» **인용 텍스트**:
──────
In [None]:
import pandas as pd
import numpy as np
from tensorflow.keras.models import Model
from tensorflow.keras.layers import Input, Dense, Dropout
from pathlib import Path
from sklearn.preprocessing import StandardScaler
from sklearn.model_selection import train_test_split
from tensorflow.keras.callbacks import EarlyStopping
from tensorflow.keras.optimizers import Adam
import matplotlib.pyplot as plt

# 데이터 읽기
TRAIN_FILES = sorted([x for x in Path("/content/drive/MyDrive/Colab Notebooks/train/").glob("*.csv")])
TEST_FILES = sorted([x for x in Path("/content/drive/MyDrive/Colab Notebooks/test/").glob("*.csv")])

def dataframe_from_csv(target):
    return pd.read_csv(target).rename(columns=lambda x: x.strip())

def dataframe_from_csvs(targets):
    return pd.concat([dataframe_from_csv(x) for x in targets])

TRAIN_DF_RAW = dataframe_from_csvs(TRAIN_FILES)
TEST_DF_RAW = dataframe_from_csvs(TEST_FILES)

# 공격 레이블 제거
ATTACK_DF = TEST_DF_RAW['attack']
DROP_FIELD = ["time", "attack_P1", "attack_P2", "attack_P3", "attack"]
VALID_COLUMNS_IN_TRAIN_DATASET = TRAIN_DF_RAW.columns.drop(DROP_FIELD)

# 데이터 정규화
scaler = StandardScaler()
TRAIN_DF = scaler.fit_transform(TRAIN_DF_RAW[VALID_COLUMNS_IN_TRAIN_DATASET])
TEST_DF = scaler.transform(TEST_DF_RAW[VALID_COLUMNS_IN_TRAIN_DATASET])

# 슬라이딩 윈도우 함수 정의
def create_sliding_windows(data, window_size):
    windows = []
    for i in range(len(data) - window_size + 1):
        windows.append(data[i:i + window_size])
    return np.array(windows)

# 윈도우 크기 설정
window_size = 50

# 슬라이딩 윈도우 적용
TRAIN_WINDOWS = create_sliding_windows(TRAIN_DF, window_size)
TEST_WINDOWS = create_sliding_windows(TEST_DF, window_size)

# 오토인코더 모델 정의
input_dim = TRAIN_WINDOWS.shape[1] * TRAIN_WINDOWS.shape[2]
hidden_dim_1 = 128
hidden_dim_2 = 64
code_dim = 32

input_layer = Input(shape=(input_dim,))
hidden_1 = Dense(hidden_dim_1, activation='relu')(input_layer)
dropout_1 = Dropout(0.5)(hidden_1)
hidden_2 = Dense(hidden_dim_2, activation='relu')(dropout_1)
dropout_2 = Dropout(0.5)(hidden_2)
code = Dense(code_dim, activation='relu')(dropout_2)
hidden_3 = Dense(hidden_dim_2, activation='relu')(code)
──────
» **제공 데이터**:
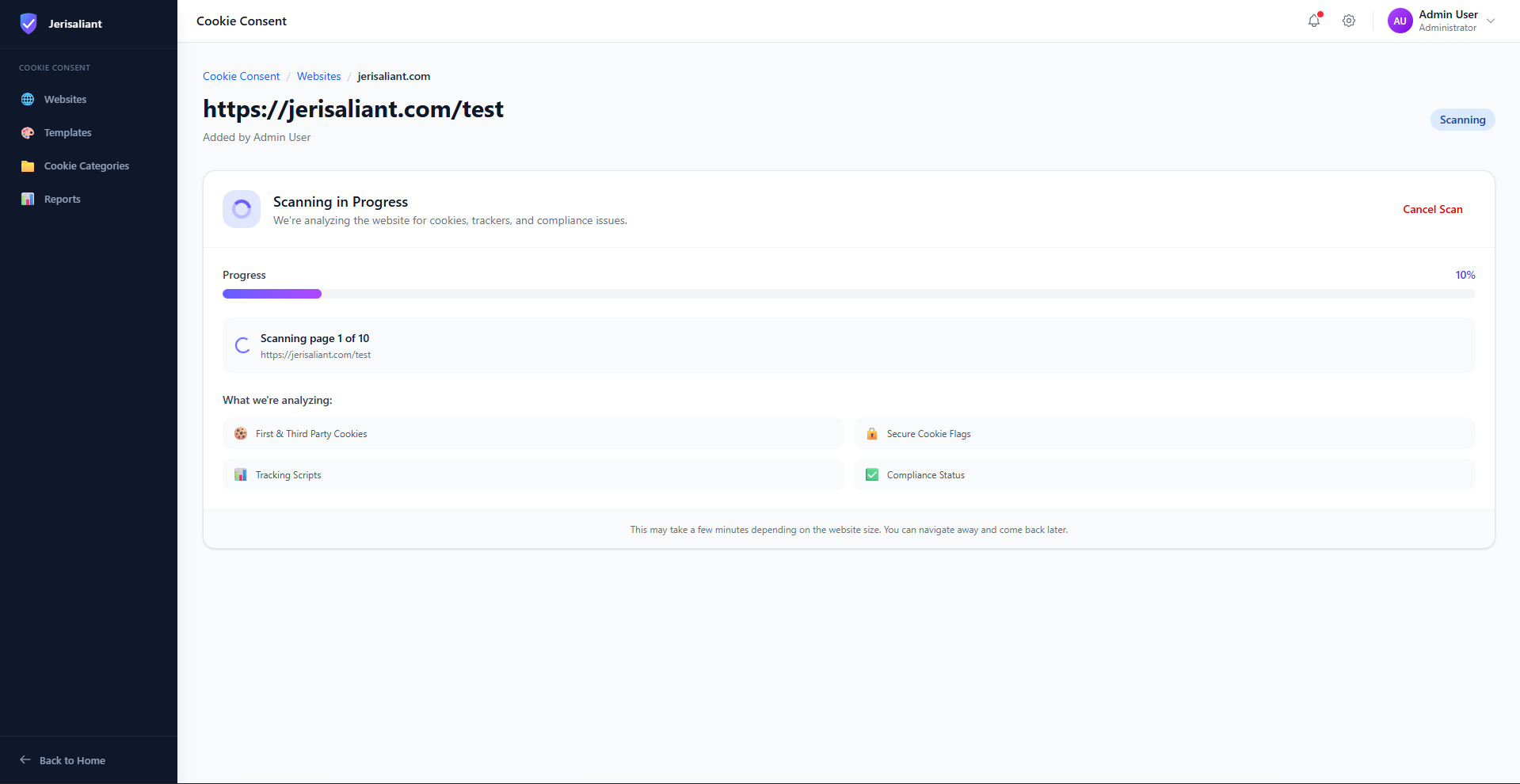Go to Reports in the sidebar
1520x784 pixels.
click(x=62, y=200)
──────
» **과제 목록**:
1: 위의 오토인코더 코드에서 "TEST_WINDOWS = create_sliding_windows(TEST_DF, window_size)"부터 "dropout_1 = Dropout(0.5)(hidden_1)"까지, 양 끝을 포함한 부분을 한 글자도 바꾸지 말고 그대로 옮겨 적으세요.
2: 위 오토인코더 코드에서 슬라이딩 윈도우의 크기는 얼마로 설정되어 있나요?

» **과제별 답안**:
1:
TEST_WINDOWS = create_sliding_windows(TEST_DF, window_size)

# 오토인코더 모델 정의
input_dim = TRAIN_WINDOWS.shape[1] * TRAIN_WINDOWS.shape[2]
hidden_dim_1 = 128
hidden_dim_2 = 64
code_dim = 32

input_layer = Input(shape=(input_dim,))
hidden_1 = Dense(hidden_dim_1, activation='relu')(input_layer)
dropout_1 = Dropout(0.5)(hidden_1)

2: 윈도우 크기는 50으로 설정되어 있습니다.